Immigration detention is one of the fastest growing forms of incarceration in Canada. The Canadian government jailed more than least 87,300 refugee claimants and other migrants without charge between 2000 and 2014. Of these, more than 4,000 were minors under the age of 18.
On any given day, some 400 migrants are held in detention in Canada, including more than 200 in Ontario jails. Over one third of all migrant detainees are held in provincial prisons, and the rest are imprisoned in one of three CBSA-run immigration-holding centers in Toronto, Montreal and Vancouver.
The conditions of detention, while largely concealed by the government and the corporate media, are atrocious. Since 2000, at least 15 people have died while detained by the CBSA, including 3 since the Liberals came to power just nine months ago.

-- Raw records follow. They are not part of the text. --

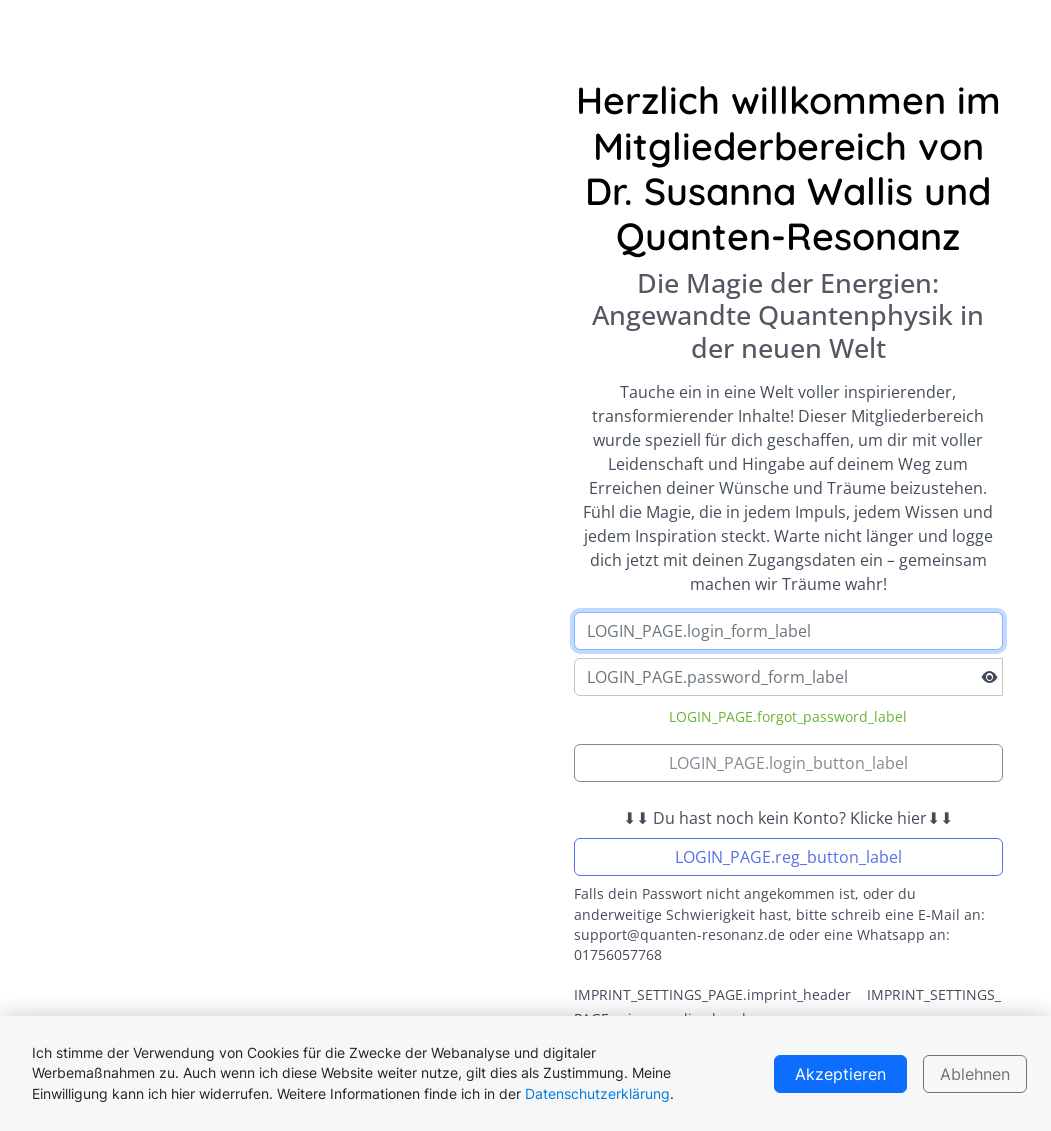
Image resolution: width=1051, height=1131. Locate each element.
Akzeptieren (840, 1074)
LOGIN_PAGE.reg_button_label (788, 857)
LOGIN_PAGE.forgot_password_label (788, 716)
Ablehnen (975, 1074)
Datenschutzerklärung (597, 1094)
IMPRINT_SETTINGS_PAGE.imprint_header (712, 994)
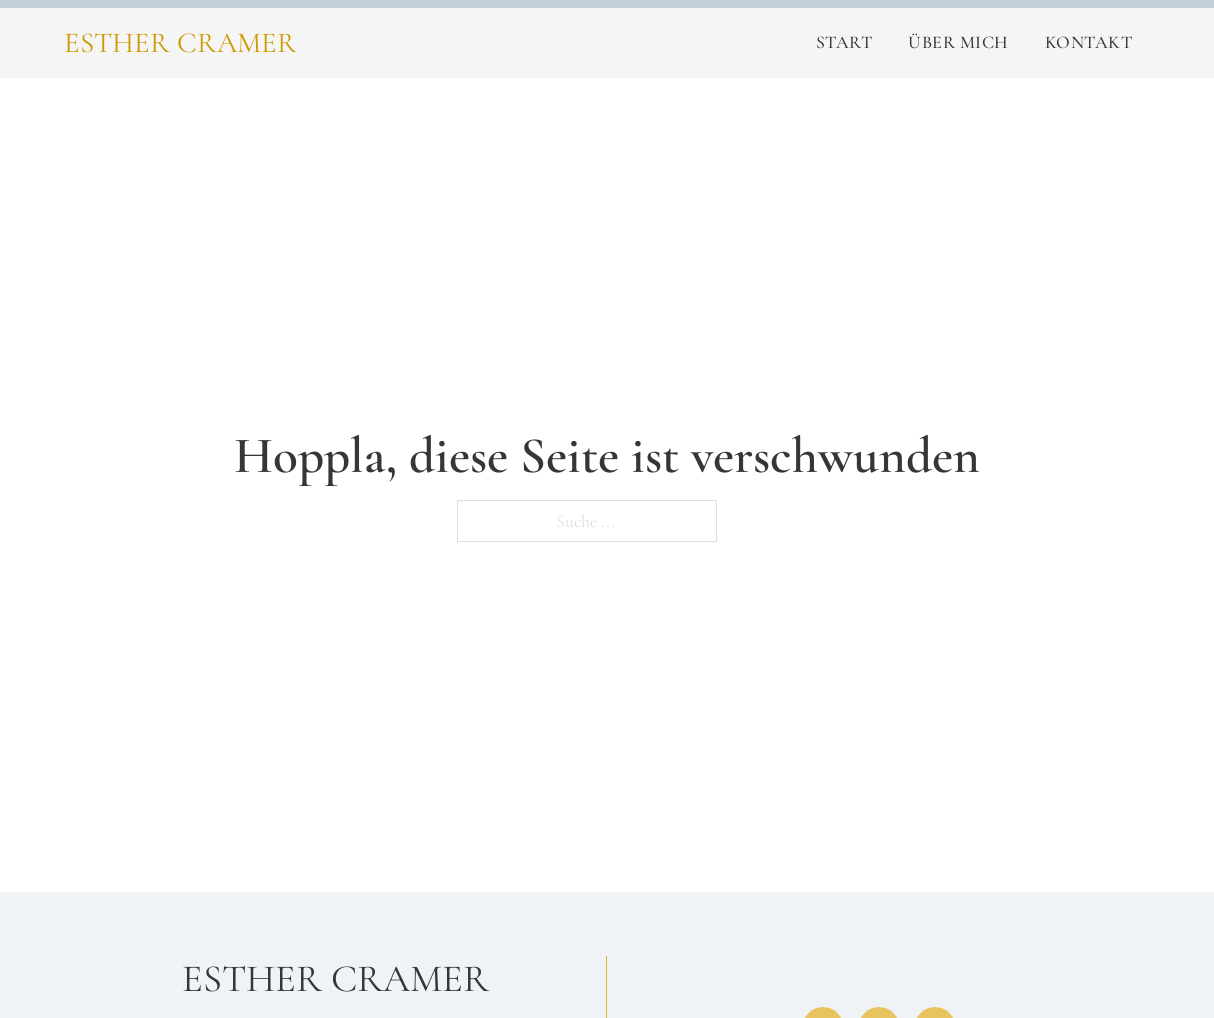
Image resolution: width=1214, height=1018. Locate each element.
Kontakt (1089, 42)
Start (844, 42)
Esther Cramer (180, 42)
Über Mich (958, 42)
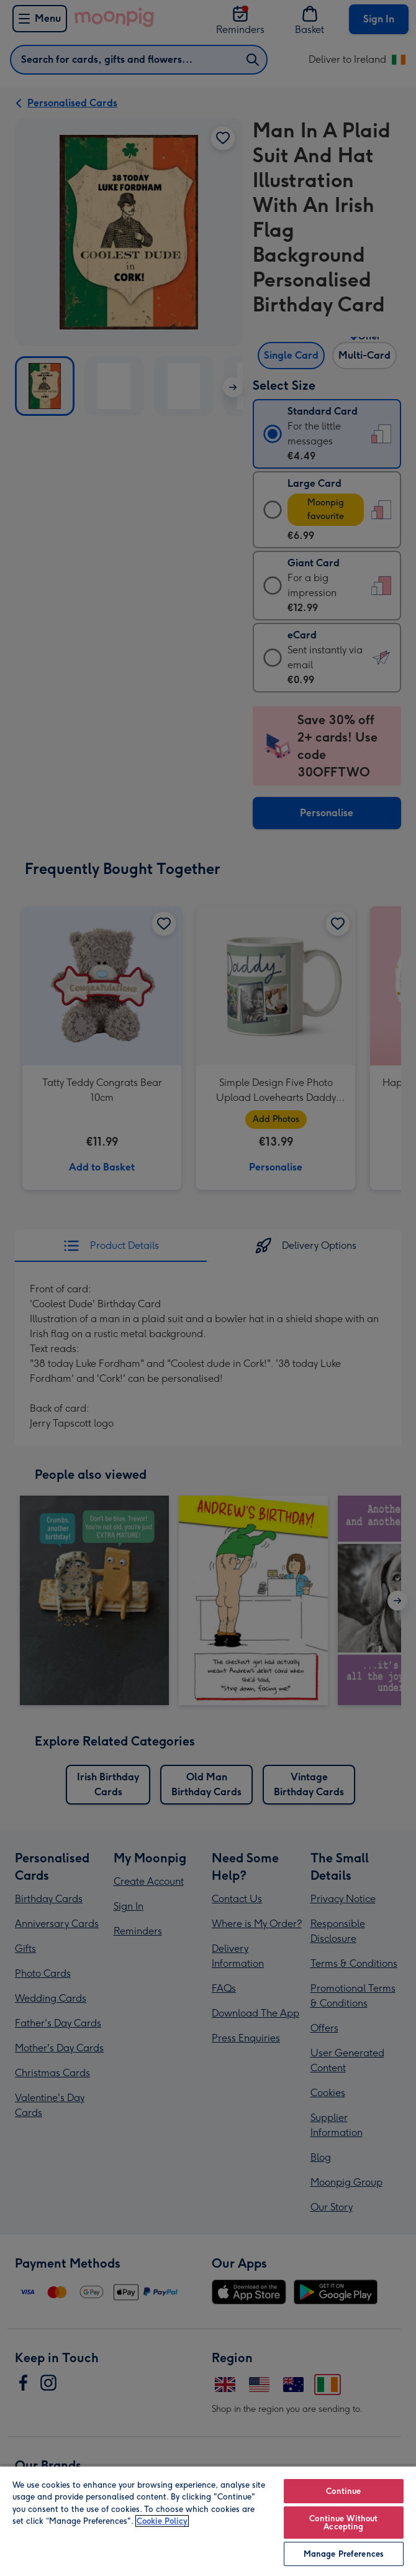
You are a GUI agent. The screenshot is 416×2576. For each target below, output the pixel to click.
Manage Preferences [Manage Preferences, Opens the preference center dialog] (344, 2554)
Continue (343, 2491)
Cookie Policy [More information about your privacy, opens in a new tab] (162, 2521)
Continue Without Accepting (343, 2522)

Refugee claimants are usually detained on the basis that because their identities cannot be confirmed, they constitute a “security threat.”
Many refugees refrain from giving border agents much information because they fear being quickly sent back to their war-torn countries. In 2012, as part of Bill C-31, the government established a list of 27 countries deemed “safe.” Refugee claimants from these countries are deported through a fast-tracked process, with no right to appeal a negative decision.
For those refugees who are lucky enough not to be imprisoned, life is often extremely harsh. They live in poverty with difficulty finding jobs or decent housings in metropolitan cities where a two-bedroom apartment can easily cost C$1,500-C$2,000 per month, if not more. Many face language barriers and social isolation, while trying to cope with psychological distress arising from the traumatic experiences that they endured in their country of origin. Government cuts to health care and public services have only exacerbated this stark reality.